First, some comments about Jake's proposal: I like the use of check boxes for groups instead of drop down lists. That's what Red Hat does and I have modified my local installation of bugzilla to do the same. I also like the addition of the and/or construct. I believe this is easier for the user to understand. Currently, if you check more than one group, only users in all groups can see the bug. Now, a couple of questions about Jake's proposal: 1. Is it optional? I don't want to have to click a bunch of boxes to get a bunch of people to see a bug that currently see the bug by default now. I don't even want to see these controls on the interface. I would want to keep the group UI though. 2. If you don't select CC, does that mean that non of the CC list sees it or only that CCers can only see it if they belong to the proper group?
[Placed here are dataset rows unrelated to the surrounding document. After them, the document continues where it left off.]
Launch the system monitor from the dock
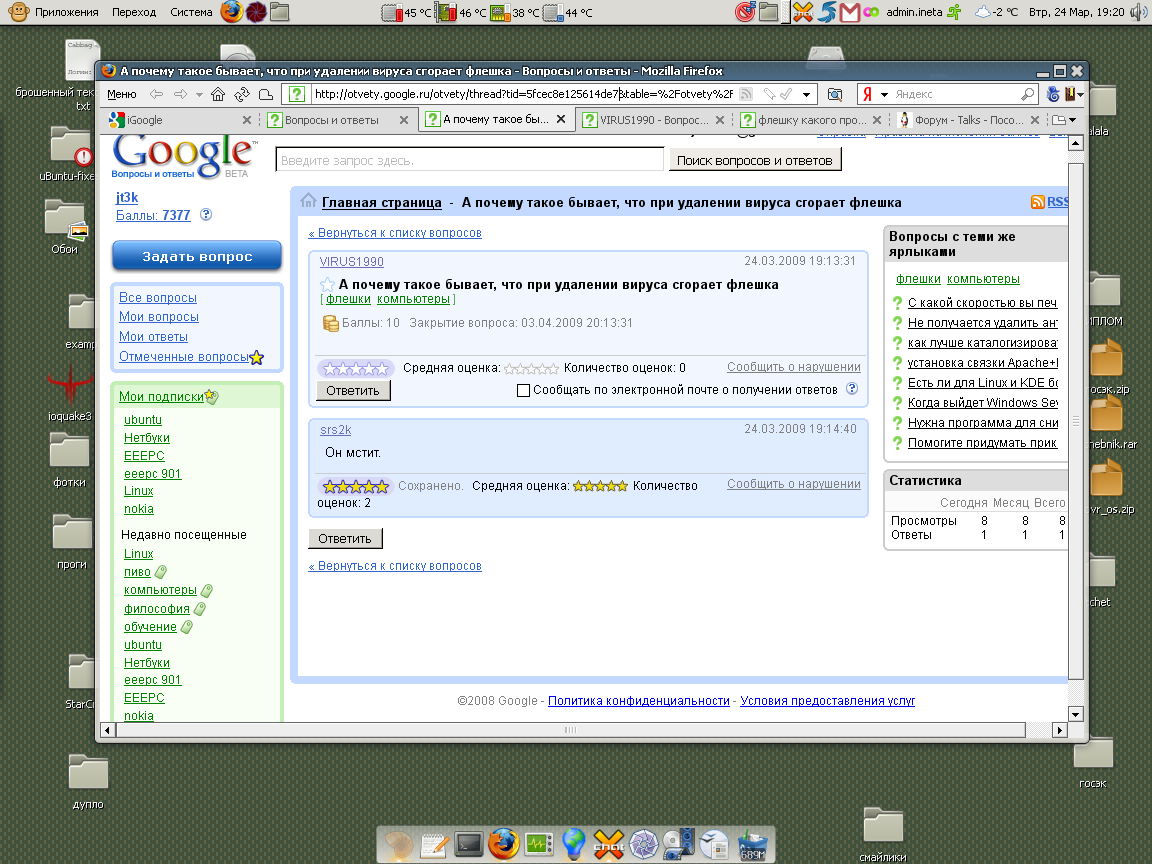1152x864 pixels. click(539, 844)
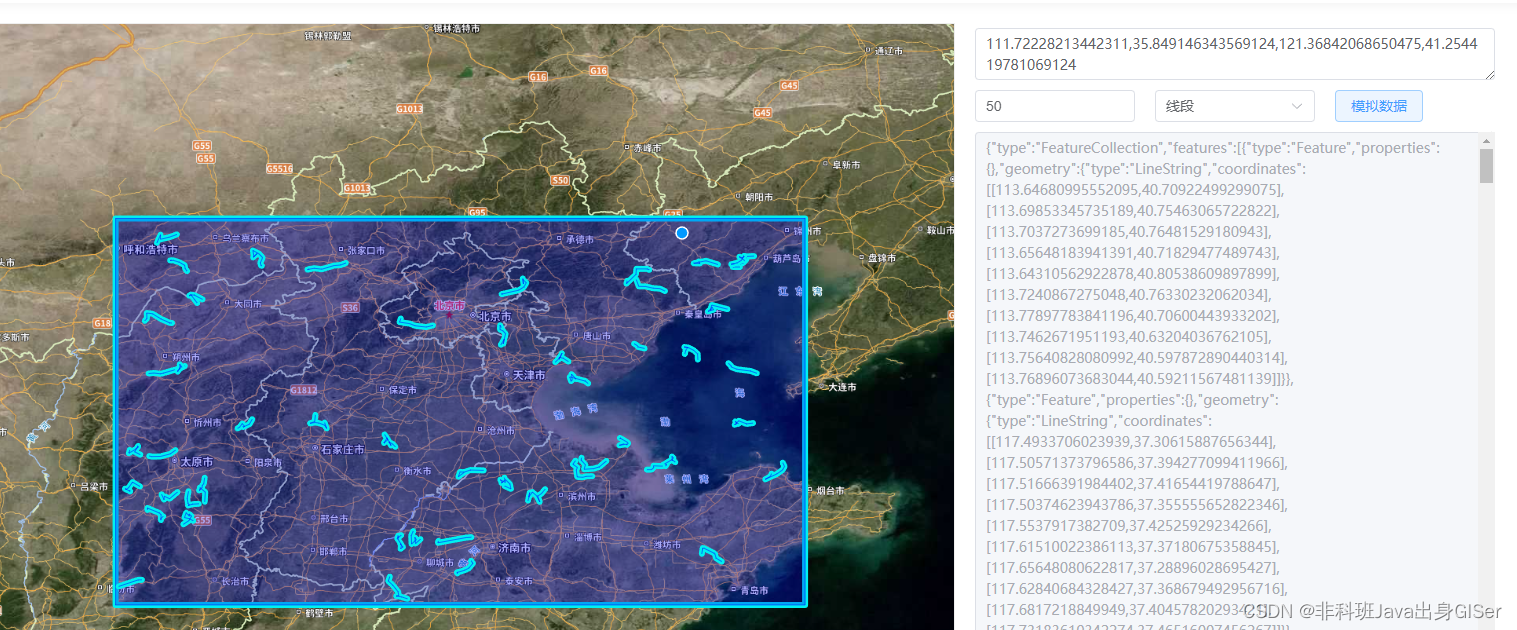The image size is (1517, 630).
Task: Click the CSDN watermark author link
Action: [1370, 610]
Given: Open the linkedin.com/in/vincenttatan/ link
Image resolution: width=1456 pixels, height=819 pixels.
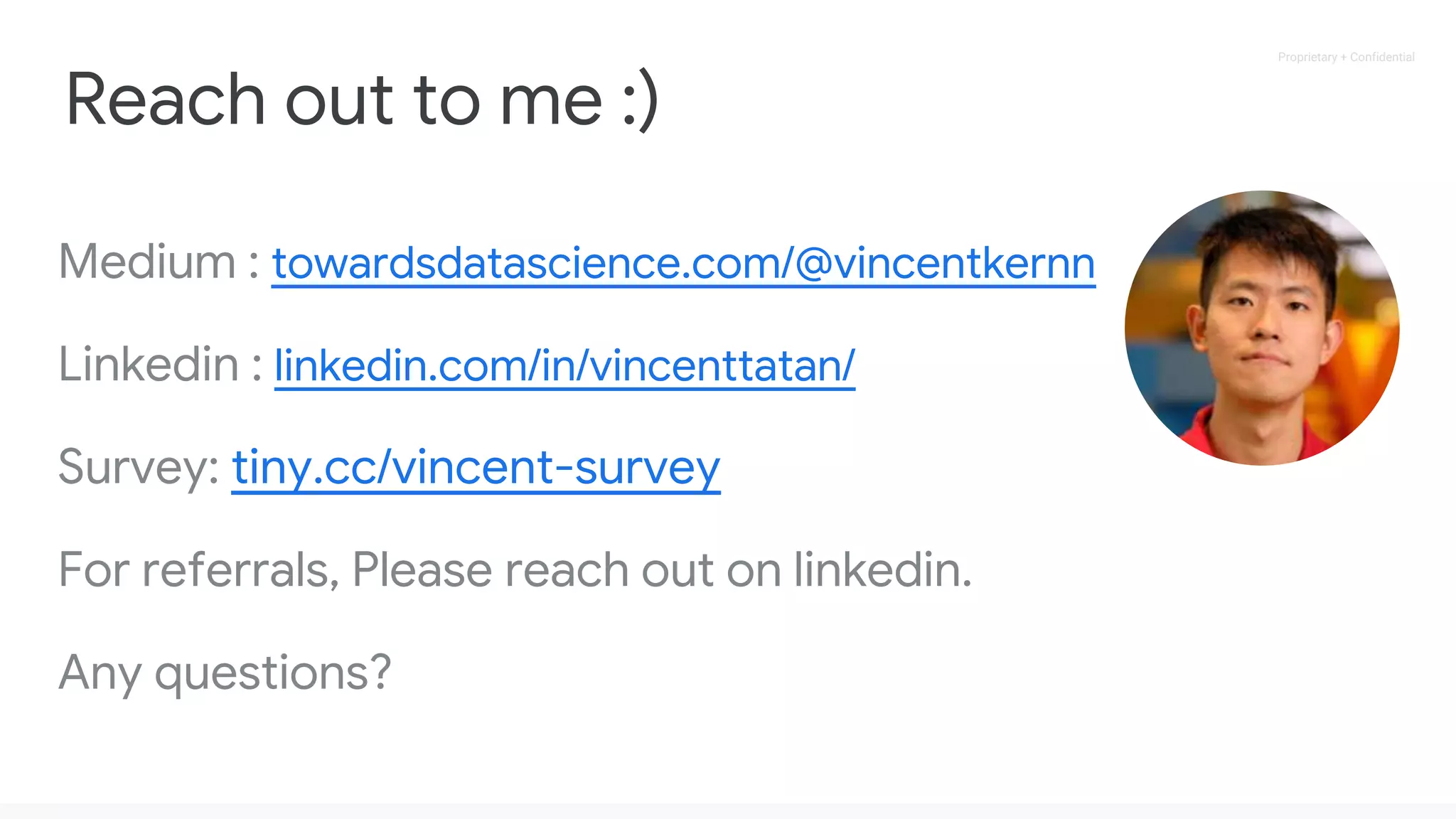Looking at the screenshot, I should 564,365.
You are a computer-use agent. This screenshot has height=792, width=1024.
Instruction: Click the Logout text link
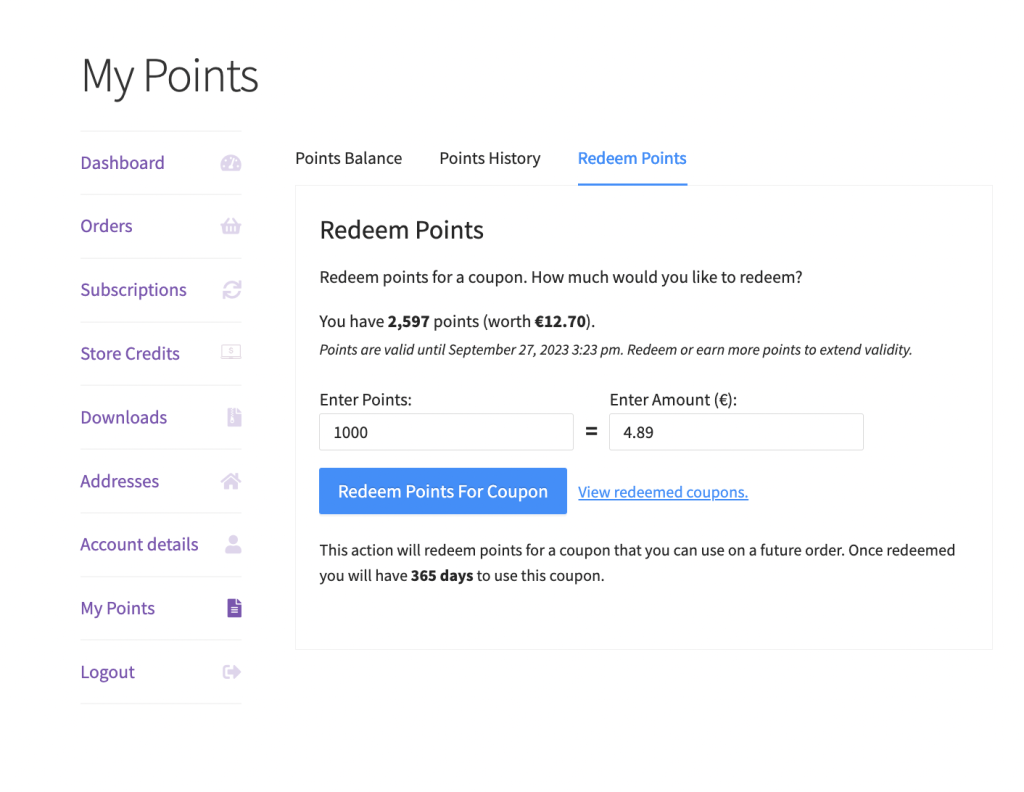click(107, 672)
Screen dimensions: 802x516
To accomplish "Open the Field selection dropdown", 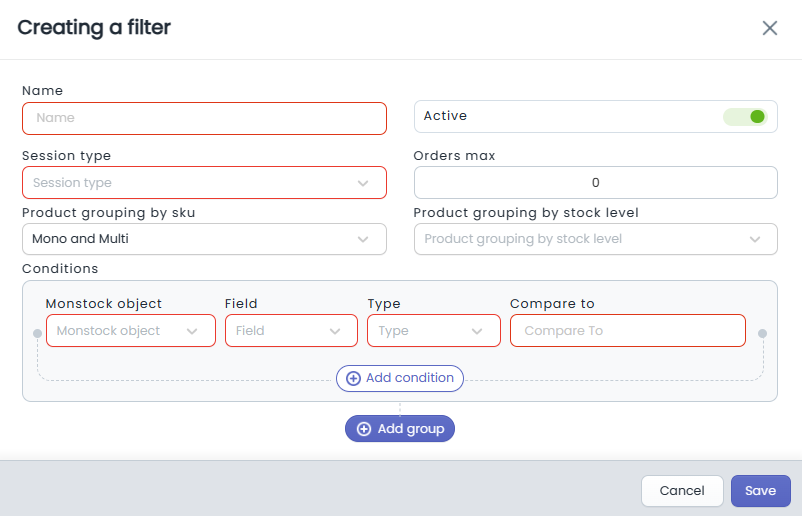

> I also like the addition of the and/or construct. So did I :) My day job is as a Network Administrator so to me assigning group permissions is normally an "or" statement (If you are in group CCN or SNR then you can see the Security directory). But realizing that the current bugzilla is based on an AND, it wouldn't be very nice of us to suddenly change it to OR. > 1. Is it optional? Well, if you aren't in any bug groups, it won't show up (like the present drop-downs). Anything more than that is really up to Dave (as the owner of this bug). > 2. If you don't select CC ... Then the CC list doesn't get added to the list of ppl that can view the bug. The section labeled "Allow these addition people" would not effect anyone who otherwise would have permission (is in all the correct groups). Also, most of what I proposed for UserCanSeeBug() has been implimented in ValidateBugID() [Validate also makes sure that bug ID's are numeric but it doesn't have the ability to optionally accept $groupset which would be a requirement to use it from buglist (it would also have to be able to cache some information about the logged in user and accept information about the bugs reporter, CC list, etc. in order to be used for this bug, otherwise querying becomes a much more expensive operation)].

This bug was previously waiting for groups to be redone in bug 68022, which has since been rescheduled to 2.16. Should this bug also be rescheduled?

maybe. It can be done with the current group code, we just didn't want to have to do it over again with the new group code being so close. Now that it's not so close anymore... I dunno. I suppose this one is mine, though, since I sort of had it working on InTrec...

Dave, are you working on this?

This attachment does the second part of what Jake wanted (the first part having already been done in some other bug whose number I don't remember now). It works except for the strange habit of detecting a collision with every change that has previously occurred. I will look into it.

The second/third versions of the patch adds the assignee to the list of roles who can be granted access to an otherwise inaccessible bug, and it fixes the problem with mid-air collisions (Bugzilla apparently doesn't like it when code calls &MoreSQLData and then doesn't call &FetchSQLData). Version three contains very minor adjustments in wording (Cc -> CC for consistency and role -> user for clarity). Patch ready for review.

adding the URL to the test installation on landfill where you can see the patch in action: http://landfill.tequilarista.org/bz66235/

I like it. But I think we might need to massage the wording a little... it's obvious to me, but probably not blatently obvious to someone looking at it for the first time...

I think the proper way to fix that problem of calling MoreSQLData() but not FetchSQLData() causing problems on the next query would be to add |undef @::fetchahead;| to the SendSQLData() routine. Also, as for the wording, I think saying (possibly in smaller type underneath the "But always..." text) "These aditional options will not be effective unless at least on of the group checkboxes is selected" (or something similar). See also my comments in bug 66235.

Bug 95024 has been filed to allow the Reporter/QA/Assignee/CClist to be able to see these bugs in their buglist also (this patch doesn't allow for that) r= justdave checked in.

test

Moving to Bugzilla product

We also may want to only display the QA Contact checkbox (in bug_form.pl) if the Param('useqacontact') is set.